EXERCISE PROMPT: Count the lines below that contain the word "Task". Reply with the number only.

====== INPUT DATA

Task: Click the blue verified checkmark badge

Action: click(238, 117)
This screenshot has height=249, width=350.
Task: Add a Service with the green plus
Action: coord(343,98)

============

FINISHED EXERCISE: 2